Any time a person wants to ask the court to do something — such as set a hearing date, enforce a prior court order, or take other legal action — he or she is generally required to file a motion. This can be done with, or without, the assistance of an attorney. When a pro se motion is filed, it means that the request is made without the assistance of a lawyer. Even when an individual files this type of paperwork with the court without counsel, he or she must usually use the same format, and abide by the same rules that legal representatives are required to follow.
The inability to afford an attorney is the most common reason for someone to file a pro se motion. Most court systems provide the required documents at little or no cost. It is important to carefully read and follow all of the instructions that accompany these forms when filing this type of motion. Incorrect or incomplete paperwork submitted to a judge may lead to a delay or the dismissal of a request.
Most courthouses offer a self-help division to assist people who are filing motions on their own. Instructions and forms are usually available in this department, and clerks can offer assistance in completing the required information. While this department can answer basic procedural questions, they are generally not permitted to offer legal advice.
A pro se motion can be filed in a civil or criminal case, by either a defendant or petitioner. The most common filings of this type, however, are in cases of family law, such as a simple divorce. Litigants in small claims court may also choose to forgo the expense of hiring an attorney and represent themselves without assistance. Sometimes, incarcerated men or women file a pro se motion when they do not have representation.

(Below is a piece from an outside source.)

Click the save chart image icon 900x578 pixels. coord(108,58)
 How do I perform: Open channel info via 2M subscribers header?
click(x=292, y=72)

Any time a pro se motion is filed, a copy of the paperwork, along with any supporting documents, should also be delivered to the other party in the case. Failing to send this information can lead to long delays or dismissal of the case. In some instances, the law requires that documents are personally delivered by a process server or local law enforcement agency. Sometimes, however, court documents can be delivered by certified or regular mail. Either way, it is best to have proof that the other party has received the same paperwork you submitted to the court.